Project.new.services
# => nil
Rewritten to use ActiveModel
, it works as expected.
class Project
include ActiveModel::Model
include ActiveModel::Attributes
include Serviceable
end
Project.new.services
# => RuntimeError (foo)
However, it works with ActiveType when not using a module:
class Project < ActiveType::Object
attribute :services, :string
def services
raise "foo"
end
end
Project.new.services
# => RuntimeError (foo)
Any ideas?
Versions:
rails (6.0.2.2)
active_type (1.3.1)
When using ActiveSupport::Concern
, both the overridden services
method as well as the method defined by attribute
are defined in modules that just happen to be included in the "wrong" order.
I think we build the anonymous module for the attribute methods lazily. Maybe a fix could be to build and include it as soon as possible.
As a workaround you might consider using a Modularity trait instead of ActiveSupport::Concern
:
module Serviceable
as_trait do
attribute :services, :string
def services
raise "foo"
end
end
end
class Project < ActiveType::Object
include Serviceable
end
Project.new.services # raises "foo"
Thanks for the reply guys. Here is a more simple example without using a concern.
module Serviceable
def services
raise "foo"
end
end
class Project < ActiveType::Object
include Serviceable
attribute :services, :string
end
Project.new.services
# => nil
Now we try including the module after the attribute, and it works as expected...
class Project < ActiveType::Object
attribute :services, :string
include Serviceable
end
Project.new.services
# => RuntimeError (foo)
When using
ActiveSupport::Concern
, both the overriddenservices
method as well as the method defined byattribute
are defined in modules that just happen to be included in the "wrong" order.I think we build the anonymous module for the attribute methods lazily. Maybe a fix could be to build and include it as soon as possible.
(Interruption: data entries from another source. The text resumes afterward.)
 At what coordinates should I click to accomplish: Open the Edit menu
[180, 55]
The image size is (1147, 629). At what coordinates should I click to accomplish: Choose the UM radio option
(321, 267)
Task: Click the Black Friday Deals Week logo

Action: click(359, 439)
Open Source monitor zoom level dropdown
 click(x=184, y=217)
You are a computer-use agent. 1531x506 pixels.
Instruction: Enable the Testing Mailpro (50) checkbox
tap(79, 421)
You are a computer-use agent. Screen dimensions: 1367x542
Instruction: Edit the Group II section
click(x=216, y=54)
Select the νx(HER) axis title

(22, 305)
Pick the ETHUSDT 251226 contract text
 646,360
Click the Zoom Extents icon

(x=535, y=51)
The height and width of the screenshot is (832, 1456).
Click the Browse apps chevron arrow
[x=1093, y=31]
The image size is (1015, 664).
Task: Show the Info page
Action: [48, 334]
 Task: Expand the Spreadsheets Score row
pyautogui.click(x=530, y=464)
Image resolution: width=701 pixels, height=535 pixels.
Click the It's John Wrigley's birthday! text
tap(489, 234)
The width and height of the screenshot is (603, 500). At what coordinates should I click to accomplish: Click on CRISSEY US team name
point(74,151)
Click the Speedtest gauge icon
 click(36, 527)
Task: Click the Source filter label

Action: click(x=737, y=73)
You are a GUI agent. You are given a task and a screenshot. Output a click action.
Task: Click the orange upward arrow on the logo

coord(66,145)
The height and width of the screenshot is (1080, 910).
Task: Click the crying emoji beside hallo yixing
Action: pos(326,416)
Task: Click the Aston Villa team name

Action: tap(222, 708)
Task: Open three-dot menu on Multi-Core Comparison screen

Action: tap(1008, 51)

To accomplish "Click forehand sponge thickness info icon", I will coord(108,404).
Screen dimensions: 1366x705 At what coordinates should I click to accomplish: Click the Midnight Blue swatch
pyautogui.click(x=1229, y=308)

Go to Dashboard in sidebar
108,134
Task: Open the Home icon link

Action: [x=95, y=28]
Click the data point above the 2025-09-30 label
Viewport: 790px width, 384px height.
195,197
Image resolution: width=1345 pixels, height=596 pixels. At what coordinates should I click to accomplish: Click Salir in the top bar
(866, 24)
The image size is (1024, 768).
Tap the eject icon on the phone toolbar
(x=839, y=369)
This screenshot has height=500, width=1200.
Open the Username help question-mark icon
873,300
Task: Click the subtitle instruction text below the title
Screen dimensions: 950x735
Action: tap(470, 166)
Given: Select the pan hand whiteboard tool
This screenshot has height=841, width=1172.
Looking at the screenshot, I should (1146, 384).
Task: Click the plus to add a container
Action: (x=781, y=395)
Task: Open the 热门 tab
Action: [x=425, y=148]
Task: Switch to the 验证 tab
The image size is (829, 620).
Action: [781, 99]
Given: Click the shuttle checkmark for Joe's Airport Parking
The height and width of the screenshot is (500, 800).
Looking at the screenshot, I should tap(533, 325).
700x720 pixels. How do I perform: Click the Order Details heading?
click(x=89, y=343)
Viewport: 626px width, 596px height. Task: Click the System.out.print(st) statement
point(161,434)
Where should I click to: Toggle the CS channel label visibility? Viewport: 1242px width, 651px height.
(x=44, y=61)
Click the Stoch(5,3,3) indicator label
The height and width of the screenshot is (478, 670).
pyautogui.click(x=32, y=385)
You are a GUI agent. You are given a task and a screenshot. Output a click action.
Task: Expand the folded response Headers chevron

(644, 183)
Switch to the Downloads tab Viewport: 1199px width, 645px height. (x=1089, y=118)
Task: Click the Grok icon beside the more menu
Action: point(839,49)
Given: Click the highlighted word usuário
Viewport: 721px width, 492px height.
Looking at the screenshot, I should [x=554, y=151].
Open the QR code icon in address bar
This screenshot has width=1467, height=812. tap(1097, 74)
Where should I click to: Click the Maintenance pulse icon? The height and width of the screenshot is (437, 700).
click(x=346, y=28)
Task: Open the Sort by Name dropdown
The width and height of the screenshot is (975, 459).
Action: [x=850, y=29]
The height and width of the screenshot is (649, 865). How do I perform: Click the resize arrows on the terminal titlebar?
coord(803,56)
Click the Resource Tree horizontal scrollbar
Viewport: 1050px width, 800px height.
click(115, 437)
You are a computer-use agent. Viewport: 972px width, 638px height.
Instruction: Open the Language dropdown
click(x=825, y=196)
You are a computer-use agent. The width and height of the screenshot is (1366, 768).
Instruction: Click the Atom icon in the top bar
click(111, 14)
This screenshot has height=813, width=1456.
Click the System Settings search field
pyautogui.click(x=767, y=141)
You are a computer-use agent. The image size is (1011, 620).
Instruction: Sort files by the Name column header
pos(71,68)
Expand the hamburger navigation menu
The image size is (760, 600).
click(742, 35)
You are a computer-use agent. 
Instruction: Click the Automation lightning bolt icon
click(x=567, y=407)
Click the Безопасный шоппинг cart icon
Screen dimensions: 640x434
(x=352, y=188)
@kratob Hello again. Yes, I think it would be good to mirror the behavior of Rails. I just spent some time slamming my head against my keyboard until I remembered why this wasn't working as expected. Doh! 😄
It turns out to be quite difficult to fix it. It is certainly doable (since ActiveRecord does it), but we did not find a simple consistent way to do it.
We would accept a PR that fixes this in a clean way, but will not try to fix it ourselves.